Hendrick Motorsports has always been known as a top-tier team in NASCAR since it’s inception in 1984. No challenge was too great for the Chevrolet team, racing its way up to 252 wins in NASCAR’s Cup Series. In recent years, Hendrick Motorsports has been the top destination for the sport’s biggest names and young talent. Having the best talent in the cars has not faired well for one of the biggest teams in NASCAR though. In 2018 they only managed to reach victory lane three times. This number is far below the expectations of the team as all three wins came from the No. 9 car driven by Chase Elliott.
The 2018 Season
The struggles seemed to set in with the introduction of the new Camaro ZL1 at the beginning of the 2018 season. The Camaro led Austin Dillon to a historic Daytona 500 victory, but clearly was not the best car on the race track as it did not make it to victory lane again until Watkins Glen on August 5. Like the Camaro as a whole, the four Hendrick Motorsports cars were significantly lack luster running mid-pack at best in most of the races. The average finishes for them were as follows: No. 9 Chase Elliott (12.25), No. 24 William Byron (22.08), No. 48 Jimmie Johnson (16.72), No. 88 Alex Bowman (17.00).

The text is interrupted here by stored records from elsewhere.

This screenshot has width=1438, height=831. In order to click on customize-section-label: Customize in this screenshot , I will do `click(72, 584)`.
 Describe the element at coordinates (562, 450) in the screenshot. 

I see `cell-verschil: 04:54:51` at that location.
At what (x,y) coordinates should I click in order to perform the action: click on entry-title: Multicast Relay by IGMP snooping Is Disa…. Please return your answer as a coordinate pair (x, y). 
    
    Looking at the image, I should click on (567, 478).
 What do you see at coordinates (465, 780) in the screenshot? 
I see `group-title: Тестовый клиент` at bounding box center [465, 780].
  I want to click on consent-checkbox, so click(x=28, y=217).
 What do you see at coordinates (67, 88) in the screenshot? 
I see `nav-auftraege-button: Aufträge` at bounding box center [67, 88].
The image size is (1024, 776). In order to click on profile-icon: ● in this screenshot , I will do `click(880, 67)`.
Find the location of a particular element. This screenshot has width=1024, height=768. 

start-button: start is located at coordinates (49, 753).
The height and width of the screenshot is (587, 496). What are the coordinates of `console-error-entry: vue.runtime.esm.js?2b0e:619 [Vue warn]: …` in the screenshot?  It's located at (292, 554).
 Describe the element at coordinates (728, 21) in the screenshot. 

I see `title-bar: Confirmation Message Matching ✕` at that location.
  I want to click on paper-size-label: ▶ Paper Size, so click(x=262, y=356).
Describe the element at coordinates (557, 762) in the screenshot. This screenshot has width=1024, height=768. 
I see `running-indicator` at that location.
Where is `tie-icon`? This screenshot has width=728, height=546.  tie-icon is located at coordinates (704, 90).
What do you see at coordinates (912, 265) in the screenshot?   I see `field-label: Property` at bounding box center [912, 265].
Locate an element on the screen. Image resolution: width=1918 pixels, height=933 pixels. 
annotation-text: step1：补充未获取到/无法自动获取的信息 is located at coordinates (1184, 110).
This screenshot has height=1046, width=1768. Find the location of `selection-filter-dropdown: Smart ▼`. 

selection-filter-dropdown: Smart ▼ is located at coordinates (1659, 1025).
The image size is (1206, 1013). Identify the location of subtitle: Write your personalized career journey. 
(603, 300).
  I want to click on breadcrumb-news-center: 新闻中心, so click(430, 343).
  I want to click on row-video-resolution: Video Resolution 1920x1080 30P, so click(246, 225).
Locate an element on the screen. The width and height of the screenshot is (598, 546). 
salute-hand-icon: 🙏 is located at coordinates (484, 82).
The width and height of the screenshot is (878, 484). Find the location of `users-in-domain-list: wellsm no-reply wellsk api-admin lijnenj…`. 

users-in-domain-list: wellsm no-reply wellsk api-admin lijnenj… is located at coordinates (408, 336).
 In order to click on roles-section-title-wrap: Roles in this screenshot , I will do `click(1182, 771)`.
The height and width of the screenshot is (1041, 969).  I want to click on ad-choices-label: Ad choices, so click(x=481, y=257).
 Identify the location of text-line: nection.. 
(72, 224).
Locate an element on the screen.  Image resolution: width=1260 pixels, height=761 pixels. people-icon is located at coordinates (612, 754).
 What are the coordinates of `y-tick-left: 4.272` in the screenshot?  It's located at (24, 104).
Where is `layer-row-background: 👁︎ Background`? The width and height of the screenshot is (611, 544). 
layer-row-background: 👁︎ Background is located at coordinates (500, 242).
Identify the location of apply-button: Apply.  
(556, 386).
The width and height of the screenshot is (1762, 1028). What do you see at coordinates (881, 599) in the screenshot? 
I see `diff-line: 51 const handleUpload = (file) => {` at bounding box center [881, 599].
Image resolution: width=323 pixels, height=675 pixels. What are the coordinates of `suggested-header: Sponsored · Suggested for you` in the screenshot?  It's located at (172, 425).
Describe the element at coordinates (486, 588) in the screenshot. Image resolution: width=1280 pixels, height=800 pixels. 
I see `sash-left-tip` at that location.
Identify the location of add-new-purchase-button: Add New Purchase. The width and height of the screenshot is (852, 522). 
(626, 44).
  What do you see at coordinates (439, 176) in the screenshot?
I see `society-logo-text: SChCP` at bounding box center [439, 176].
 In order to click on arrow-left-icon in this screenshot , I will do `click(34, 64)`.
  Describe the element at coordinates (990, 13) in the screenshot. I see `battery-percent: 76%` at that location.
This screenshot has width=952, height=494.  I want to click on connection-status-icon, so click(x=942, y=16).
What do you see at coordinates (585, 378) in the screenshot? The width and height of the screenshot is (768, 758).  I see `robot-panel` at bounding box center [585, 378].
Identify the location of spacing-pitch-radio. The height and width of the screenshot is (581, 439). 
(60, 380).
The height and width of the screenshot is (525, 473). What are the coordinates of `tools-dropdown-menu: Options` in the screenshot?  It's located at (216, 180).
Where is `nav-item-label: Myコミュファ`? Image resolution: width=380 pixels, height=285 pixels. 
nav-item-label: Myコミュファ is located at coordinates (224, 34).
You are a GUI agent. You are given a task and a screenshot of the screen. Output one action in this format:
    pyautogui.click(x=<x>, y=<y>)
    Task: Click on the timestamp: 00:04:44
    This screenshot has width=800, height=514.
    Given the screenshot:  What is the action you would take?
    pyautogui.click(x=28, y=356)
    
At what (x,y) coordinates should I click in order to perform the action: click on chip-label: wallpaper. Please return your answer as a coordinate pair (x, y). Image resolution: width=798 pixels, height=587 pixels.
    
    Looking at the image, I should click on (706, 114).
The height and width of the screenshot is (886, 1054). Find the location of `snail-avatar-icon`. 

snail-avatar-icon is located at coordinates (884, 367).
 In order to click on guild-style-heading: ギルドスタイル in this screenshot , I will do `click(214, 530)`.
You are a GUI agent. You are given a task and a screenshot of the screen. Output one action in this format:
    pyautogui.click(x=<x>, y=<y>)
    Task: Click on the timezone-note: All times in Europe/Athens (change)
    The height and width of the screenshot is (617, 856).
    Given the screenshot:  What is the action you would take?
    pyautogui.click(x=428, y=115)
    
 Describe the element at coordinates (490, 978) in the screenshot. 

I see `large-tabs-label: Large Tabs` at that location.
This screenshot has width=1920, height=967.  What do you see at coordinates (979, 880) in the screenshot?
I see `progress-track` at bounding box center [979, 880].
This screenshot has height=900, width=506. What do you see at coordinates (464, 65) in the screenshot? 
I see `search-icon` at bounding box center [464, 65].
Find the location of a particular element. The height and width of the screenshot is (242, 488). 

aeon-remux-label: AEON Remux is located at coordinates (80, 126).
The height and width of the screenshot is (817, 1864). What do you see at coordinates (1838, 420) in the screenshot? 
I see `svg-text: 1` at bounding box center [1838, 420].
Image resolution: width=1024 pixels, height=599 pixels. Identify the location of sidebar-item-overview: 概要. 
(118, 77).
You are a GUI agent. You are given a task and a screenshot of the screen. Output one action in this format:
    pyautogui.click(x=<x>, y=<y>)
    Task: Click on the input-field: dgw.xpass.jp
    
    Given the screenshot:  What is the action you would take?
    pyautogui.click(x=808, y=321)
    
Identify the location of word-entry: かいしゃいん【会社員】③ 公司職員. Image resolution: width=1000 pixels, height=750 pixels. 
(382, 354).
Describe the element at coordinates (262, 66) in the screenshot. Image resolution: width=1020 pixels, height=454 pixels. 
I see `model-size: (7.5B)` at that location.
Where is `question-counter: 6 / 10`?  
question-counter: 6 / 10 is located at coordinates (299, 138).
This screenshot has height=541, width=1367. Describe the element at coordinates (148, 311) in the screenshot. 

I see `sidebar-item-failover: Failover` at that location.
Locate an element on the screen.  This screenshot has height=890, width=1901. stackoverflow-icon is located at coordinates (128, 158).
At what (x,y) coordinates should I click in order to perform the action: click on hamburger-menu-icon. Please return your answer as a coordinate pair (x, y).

This type of running average does not allow for many chances to get better. Today’s NASCAR is all about data. The drivers provide data like how the car is handling and what the car needs to drive better. The current Gen-6 cars are very aerodynamically dependent and run extremely different in clean and dirty air. Dirty air is a term that is used to describe the air after it has been disturbed by another car. When running in the middle of the pack, the drivers are unable to know what their cars can do in clean air. This makes it incredibly difficult to gather the data needed to get better.
When are improvements coming?
After Hendrick Motorsports driver, Chase Elliott, closed the season with three victories and a sixth-place finish in the Cup standings, the future seemed bright at the Hendrick camp. Unfortunately, the offseason does not look to have provided any bright spots in the organization as far as finding speed. In the first three races of the season, the Hendrick Motorsports team has not shined, other than Jimmie Johnson’s controversial Clash victory in February. The team just cannot find the speed they are in desperate need of to compete with the Ford Mustangs and the Toyota Camrys. With 39 races under the new Camaro, the question is when will Hendrick Motorsports get back to the top of the charts on Sundays?